=== QUOTED TEXT ===

Title

ECS 120 Theory of Computation
Equivalence of RRGs, NFAs, and regex’s
Julian Panetta
University of California, Davis

Last time: Simulating DFAs with RRGs

A right-regular grammar (RRG) is a CFG whose rules are all of the form: \[ X \to a Y \qquad \text{or} \qquad X \to \emptystring \]

Theorem: Every DFA-decidable language is RRG-decidable (and thus CFG-decidable).

Given any DFA \(D\), we can convert it into RRG \(G\) such that \(L(G) = L(D)\):
\(G\) generates string \(w\) iff \(D\) accepts \(w\).

Proof

  • Let \(D = (Q, \Sigma, \delta, s, F)\) be a DFA.
  • Construct grammar \(G = (\Gamma, \Sigma, S, \rho)\) such that:
    • \(\Gamma=Q\)
    • Start symbol \(S \in \Gamma\) corresponds to start state \(s \in Q\)
    • Production rules \(\rho\) are defined as follows:
      • For each state \(X \in Q\) and \(a \in \Sigma\), add the rule \(X \to a Y\), where \(Y = \delta(X, a)\)
      • For each accept state \(X \in F\), add the rule \(X \to \emptystring\)

We now prove \(L(G) = L(D)\).

Simulating DFAs with RRGs

A right-regular grammar (RRG) is a CFG whose rules are all of the form: \[ X \to a Y \qquad \text{or} \qquad X \to \emptystring \]

Theorem: Every DFA-decidable language is RRG-decidable (and thus CFG-decidable).

For \(X \in Q, a \in \Sigma\): \(\ X \to a Y\), where \(Y = \delta(X, a)\)
For \(X \in F\): \(\qquad \quad X \to \emptystring\)

===

▸ EXERCISE A
According to the lecture notes on grammars and automata, why does being RRG-decidable mean a language is also CFG-decidable? Answer in one to three sentences.
The entries that come next have no connection to the lecture notes on grammars and automata.

=== DATA SUPPLIED ===

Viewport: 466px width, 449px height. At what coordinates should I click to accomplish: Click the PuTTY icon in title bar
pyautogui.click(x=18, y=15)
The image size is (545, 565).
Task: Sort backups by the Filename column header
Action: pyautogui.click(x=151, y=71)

===

▸ EXERCISE B
Copy out every line of the dataset entries exactly as they appear.

▸ EXPECTED OUTPUT A
A right-regular grammar is defined as a CFG whose rules all have the form X → aY or X → ε. Since every RRG is a CFG, any language an RRG generates is also generated by a CFG.

▸ EXPECTED OUTPUT B
Viewport: 466px width, 449px height. At what coordinates should I click to accomplish: Click the PuTTY icon in title bar
pyautogui.click(x=18, y=15)
The image size is (545, 565).
Task: Sort backups by the Filename column header
Action: pyautogui.click(x=151, y=71)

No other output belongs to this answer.